エクセディ <日足> 「株探」多機能チャートより
■エクセディ <7278>  2,991円  +192 円 (+6.9%)  本日終値
 28日、クラッチ首位のエクセディ <7278> が決算を発表。17年3月期上期(4-9月)の連結経常利益が前年同期比2.2%増の89.3億円となったことが買い材料視された。米国向け自動変速機(AT)用自動車部品の受注が伸びたうえ、原価低減を進めたことで増益を確保した。第1四半期の同利益は前年同期比15.1%減だっただけに、増益確保を好感した買いが向かった。

■日本郵船 <9101>  215円  +13 円 (+6.4%)  本日終値
 日本郵船<9101>、商船三井<9104>、川崎汽船<9107>が軒並み高。3社はきょう前場取引時間中に、定期コンテナ船事業を統合(合弁会社設立)することで契約を締結したことを発表、これが材料視された。市場では「3社のコンテナ船事業は世界的にもシェアが小さくなっており採算がとりにくくなっていた。統合による合理化効果が株価を強く刺激する格好となった。水準的にも(株価が)出遅れていたことに加え、商船三井や川崎汽など信用売り残も高水準で、空売りの買い戻しも株価に浮揚力を与えた」(国内ネット証券大手)と指摘されている。
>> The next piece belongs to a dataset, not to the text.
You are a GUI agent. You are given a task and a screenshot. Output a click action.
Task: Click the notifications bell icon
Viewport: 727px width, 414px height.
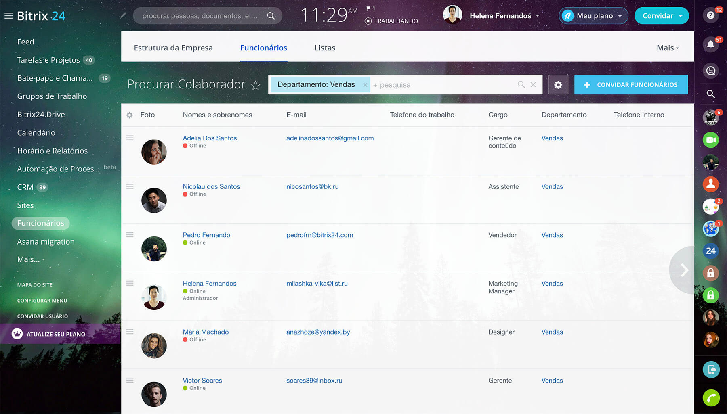coord(710,44)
また、各銘柄とも解散価値を大きく下回る低PBRで、業界を代表する郵船が0.5倍と解散価値の半値に放置されるなど指標面からの見直し余地の大きさにも注目が集まっているようだ。

■スクリン <7735>  7,190円  +430 円 (+6.4%)  本日終値
 SCREENホールディングス<7735>、日立国際電気<6756>が高い。いずれも半導体製造装置に対する高水準の収益環境を映し1997年以来19年ぶりの高値圏を舞う展開にある。きょうは東京エレクトロン<8035>が17年3月期の最終利益を上方修正し、これが両銘柄の株価を強く刺激する格好となった。スマートフォンなどモバイル端末の機能向上に加え、ビッグデータやIoT時代の本格到来で3次元NAND型メモリーなど次世代商品の開発競争が先鋭化しており、装置メーカーには強力な追い風が意識されている。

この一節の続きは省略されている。